123 % 10 = 3 <- 123 / 10 = 12 12 % 10 = 2 <- 12 / 10 = 1 1 % 10 = 1 <-

Now, we can wrap that all in a loop, here’s the pseudocode:

ans = 0; while(num > 0): ans = num % 10 + (ans * 10) num = num / 10

**Note**: We multiply our answer by 10 each time to effectively

“shift” it up to the next 10’s position.

This pseudocode is on the way to a good solution but there are

a couple pieces missing still.

For one, this won’t work if num is less than 0 (because the while

loop won’t go through any iterations). This can be easily be solved

by changing to condition in the loop to `while(num != 0)`

Secondly, the problem states that we can only store integers in the

32-big signed integer range and that we should return 0 when the

reverse integer overflows. This is a huge clue that we will have to

handle this scenario.

### Aside – Integer Overflow

Integer overflow in this problem can occur when we try and reverse

a number that is too big for the data type it’s being stored in.

For example, imagine for the sake of simplicity that this problem

involved 4 bits instead of 32 (for simplicity) and that the number

we wanted to reverse was 14. This could be represented in binary as

`0b1110`

. We would expect that reversing 14 would return 41 but this

is in fact impossible because we cannot represent the number 41 with

only 4 bits (this highest is 15!).

If we don’t check our code for overflow, we are likely to get

unexpected results when provided with extremely large values.
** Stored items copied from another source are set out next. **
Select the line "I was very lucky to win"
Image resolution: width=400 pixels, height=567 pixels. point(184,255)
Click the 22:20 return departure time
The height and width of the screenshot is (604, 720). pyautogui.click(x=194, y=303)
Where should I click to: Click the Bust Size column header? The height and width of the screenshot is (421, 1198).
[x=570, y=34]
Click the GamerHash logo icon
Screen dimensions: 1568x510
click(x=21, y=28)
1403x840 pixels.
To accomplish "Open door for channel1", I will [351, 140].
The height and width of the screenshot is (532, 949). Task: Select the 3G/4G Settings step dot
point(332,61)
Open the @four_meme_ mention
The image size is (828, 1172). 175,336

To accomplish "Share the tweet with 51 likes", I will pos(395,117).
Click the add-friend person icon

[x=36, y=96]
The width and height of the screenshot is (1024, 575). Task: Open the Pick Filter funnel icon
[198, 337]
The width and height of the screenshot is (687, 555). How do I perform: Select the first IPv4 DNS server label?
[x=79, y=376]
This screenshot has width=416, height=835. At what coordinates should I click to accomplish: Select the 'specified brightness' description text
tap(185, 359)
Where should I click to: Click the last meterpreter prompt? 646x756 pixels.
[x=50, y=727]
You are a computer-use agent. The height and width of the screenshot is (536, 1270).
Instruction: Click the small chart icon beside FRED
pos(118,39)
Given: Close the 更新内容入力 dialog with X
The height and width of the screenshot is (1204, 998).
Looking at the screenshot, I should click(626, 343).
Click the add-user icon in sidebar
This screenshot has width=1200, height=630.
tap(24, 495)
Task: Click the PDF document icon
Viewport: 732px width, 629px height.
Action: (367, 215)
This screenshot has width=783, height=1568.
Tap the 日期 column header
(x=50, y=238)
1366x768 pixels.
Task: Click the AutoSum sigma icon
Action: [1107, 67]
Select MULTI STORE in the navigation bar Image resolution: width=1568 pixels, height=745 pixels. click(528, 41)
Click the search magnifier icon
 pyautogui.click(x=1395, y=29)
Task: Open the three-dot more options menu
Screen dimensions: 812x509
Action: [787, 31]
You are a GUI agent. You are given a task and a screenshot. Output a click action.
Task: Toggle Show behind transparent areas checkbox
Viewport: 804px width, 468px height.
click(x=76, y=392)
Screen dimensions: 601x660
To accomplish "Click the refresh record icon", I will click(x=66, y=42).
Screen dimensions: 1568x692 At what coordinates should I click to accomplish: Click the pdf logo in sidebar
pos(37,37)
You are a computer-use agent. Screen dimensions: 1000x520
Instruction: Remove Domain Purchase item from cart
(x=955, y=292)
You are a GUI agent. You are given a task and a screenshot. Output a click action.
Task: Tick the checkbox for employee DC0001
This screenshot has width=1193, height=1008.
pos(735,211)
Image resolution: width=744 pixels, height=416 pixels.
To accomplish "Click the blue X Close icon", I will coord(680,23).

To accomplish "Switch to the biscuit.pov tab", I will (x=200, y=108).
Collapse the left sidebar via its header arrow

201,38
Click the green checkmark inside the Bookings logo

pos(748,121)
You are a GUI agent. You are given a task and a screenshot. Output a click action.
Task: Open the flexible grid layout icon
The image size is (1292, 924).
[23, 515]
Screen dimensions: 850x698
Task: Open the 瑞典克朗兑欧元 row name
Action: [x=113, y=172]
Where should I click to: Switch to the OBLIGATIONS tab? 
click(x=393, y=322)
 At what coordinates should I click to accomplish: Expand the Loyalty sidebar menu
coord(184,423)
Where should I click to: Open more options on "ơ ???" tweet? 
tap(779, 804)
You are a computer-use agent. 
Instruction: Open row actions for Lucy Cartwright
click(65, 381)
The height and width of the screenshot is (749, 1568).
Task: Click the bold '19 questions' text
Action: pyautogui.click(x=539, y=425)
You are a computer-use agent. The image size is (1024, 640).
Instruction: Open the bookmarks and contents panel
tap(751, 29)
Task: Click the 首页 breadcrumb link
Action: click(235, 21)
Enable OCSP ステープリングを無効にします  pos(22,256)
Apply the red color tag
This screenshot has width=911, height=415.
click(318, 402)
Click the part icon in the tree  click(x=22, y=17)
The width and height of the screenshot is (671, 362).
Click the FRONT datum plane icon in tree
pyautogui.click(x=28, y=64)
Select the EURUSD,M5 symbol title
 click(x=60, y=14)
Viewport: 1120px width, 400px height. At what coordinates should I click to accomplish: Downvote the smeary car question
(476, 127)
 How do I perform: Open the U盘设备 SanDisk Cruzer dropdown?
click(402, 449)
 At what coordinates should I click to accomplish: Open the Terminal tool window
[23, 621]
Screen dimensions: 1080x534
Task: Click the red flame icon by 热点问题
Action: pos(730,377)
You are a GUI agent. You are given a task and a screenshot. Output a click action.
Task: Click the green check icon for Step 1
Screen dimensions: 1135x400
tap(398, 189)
### Rust solution (clumsy)

impl Solution { pub fn reverse(x: i32) -> i32 { let isPositive = x > 0; let mut accumulator: i32 = 0; let mut mutx = (x.abs()); while (mutx >= 1) { let digit: i32 = mutx % 10; // use checked_mul to avoid overflow, evaluates the // `None` arm if overflow is found match accumulator.checked_mul(10) { None => return 0, Some(fine) => { accumulator = accumulator * 10; } } match accumulator.checked_add(digit) { None => return 0, Some(fine) => { accumulator = accumulator + digit; } } mutx = mutx / 10; } if (isPositive) { return accumulator; } else { return -accumulator; } } }

This solution passes all the test cases that leetcode provides but

it has some quirks that we can easily avoid.

Firstly, we can remove additional logic to deal with the negative

case, namely lines 3 and 23 through 27 simply by making the fix to

our `while`

loop as suggested in the previous section.

Secondly, the match statements can be chained together such that the

entire `checked_add`

function is contained in the “success” arm of

the `checked_mul`

function:

impl Solution { pub fn reverse(x: i32) -> i32 { let mut accumulator: i32 = 0; let mut mutx = x; while (mutx != 0) { let digit: i32 = mutx % 10; match accumulator.checked_mul(10) { None => return 0, // By this point, tmp will contain the result of // evaluating `checked_mul(10)` on accumulator Some(tmp) => { match tmp.checked_add(digit) { None => return 0, Some(fine) => { accumulator = fine; } } } } mutx = mutx / 10; } return accumulator; } }

Note that in either solution, the first thing we have to do is

create mutable variables both of the input and output. By default,

the rust compiler won’t mutate x and that’s a very good thing.

### What I learned by solving this problem

#### Thinking about the negative case

My first approach to tackling the negative case was not very elegant;

instead of looking at how to modify the solution to fit the case, I

thought about how to modify the case to fit the solution (taking the

absolute value and then “re-reversing” it). This pattern should serve

as a warning to me in the future that there is probably a better way

to accomplish this.

#### Checked functions

Clearly although Rust is a lot more stringent than other languages,

problems like these can still sideline you if you’re not careful.

Rust’s default add and multiply operations don’t handle overflow

(and justifiably so – one might want to handle it their own way)

and that simply means we need to reach deeper into our toolbox for

the right tool to deal with that job. Checked functions are a useful

tool in that regard, and they seem to work great!

#### Getting used to “match”

Match is a little foreign to a Rust newbie like myself but his problem

provided some decent experience working with it. An important lesson

I learned was that the `Some`

arm stores the *evaluation* of the

statement in question so there’s no need for intermediate “mumbo jumbo”.